1. souldipper - August 16, 2010

I’m an Alkaline Vegetarian because I do not want to have candida yeast coursing through my blood stream causing joints to ache or giving cancer a roaring start in acidic conditions. It also means I can eat stuff I love too (like chocolate), but I pay attention to how much and what I eat with it. I have lots of choice and lots of freedom – it’s a lifestyle, not a dietary maze.

nrhatch - August 16, 2010

I have never heard of an Alkaline Vegetarian. I shall have to google it! : )

Glad that you can eat chocolate. Life is better with chocolate.
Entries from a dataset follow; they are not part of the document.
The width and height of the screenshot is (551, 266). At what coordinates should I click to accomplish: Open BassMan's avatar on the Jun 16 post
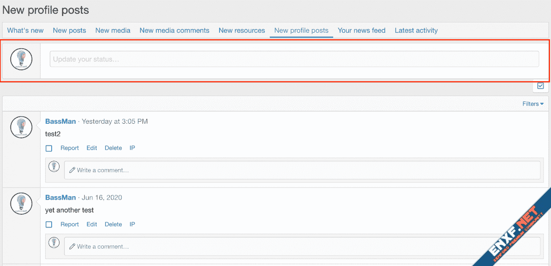(x=21, y=203)
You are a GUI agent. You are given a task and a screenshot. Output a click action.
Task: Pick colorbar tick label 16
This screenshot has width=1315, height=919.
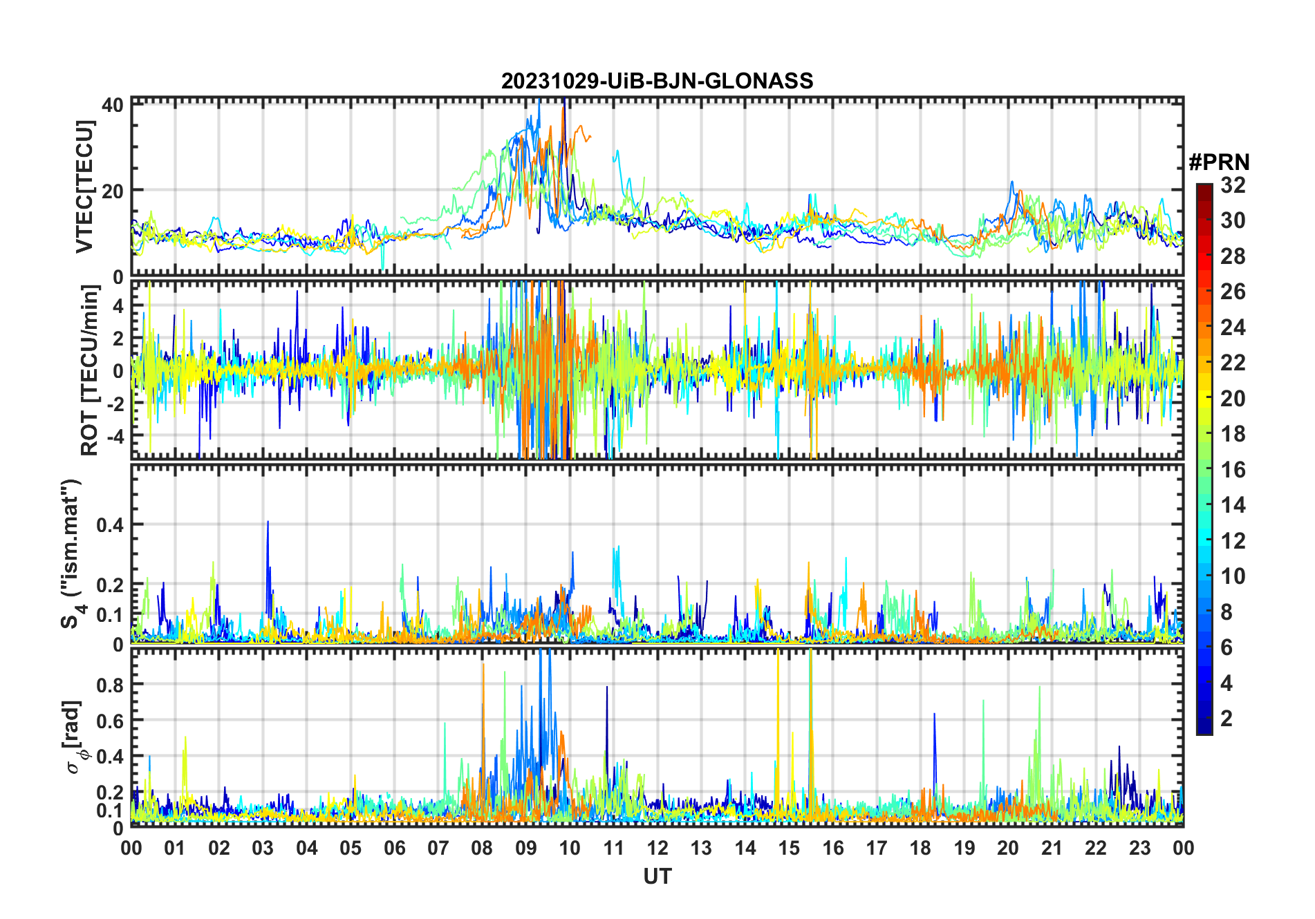[1233, 470]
2. nrhatch - August 16, 2010

Link to a quick overview of Alkaline diets: http://www.eating-veggies.com/vegetarian.htm

souldipper - August 16, 2010

Well done, Nancy. That is a very good overview of the combined eating styles. I truly love it. Everything tastes heavenly to me now and I can eat large quantities of my special loves – without consequences. But I walk daily and that helps.

nrhatch - August 16, 2010

I expect that I am an alkaline vegetarian (albeit an unknowing one) since fruits and veggies make up at least 50-75% of our diet, and we eat lots of almonds!

3. souldipper - August 16, 2010

You may not find that ‘handle’ on Google, Nancy. I have combined two approaches to eating. Voila, a new label! However, cancer survivors may adopt it if they want to get away from cancer thriving bodies. (I’m not a cancer survivor and don’t want to be!)

nrhatch - August 16, 2010

I found it right away, but not with that “handle.”

Just several articles that addressed the benefits of alkaline and vegetarian diets.

So much disease could be eliminated if people cut back on fatty meats and processed foods and increased their consumption of fruits and veggies.

4. theonlycin - August 16, 2010

Well said Nancy. We support ‘little’ shops like butcheries, bakeries, greengocers etc who are directly supplied by independent farms, rather than supermarket chains who are supplied by ‘factory farms’.

nrhatch - August 16, 2010

That’s excellent.

Supporting smaller, independent farms is a great way to ensure that farmland is preserved for future generations.

5. Naomi - August 17, 2010

Thanks for the wonderful, informative article and comments! I have to admit that we do eat meat, albeit mostly chicken and far less than might be suggested by the blood group diet, both of us being O’s (apparently the original ‘hunters’). Don’t know if there’s any truth to that, but can say for certain that daily fresh juicing is the cornerstone to our health, including weight.

nrhatch - August 17, 2010

Juicing is a great way to pack in the nutrients without packing on the pounds.

I’m “O” and have thrived on a vegetarian diet for 13 years. But I never much liked meat and do not miss it. Probably while the other hunters hunted, I shuddered in horror and filled up on berries and nuts. : )

6. Naomi Estment - August 17, 2010

Great to hear that, thanks Nance. Inspired by all of you, I shall move towards a more veggie diet 🙂

nrhatch - August 17, 2010


I just made a huge pot of vegetarian chili ~ onions, peppers, celery, carrots, black beans, kidney beans, pinto beans, crushed tomatoes, and seasonings. We’ll serve it over brown rice with fresh baked bread on the side.

No one ever notices that the meat is “missing.” : )

7. Naomi - August 17, 2010

Oh wow, that sound delicious! Would you care to share a recipe?

nrhatch - August 17, 2010

It’s not on here yet, but I’ll add it soon.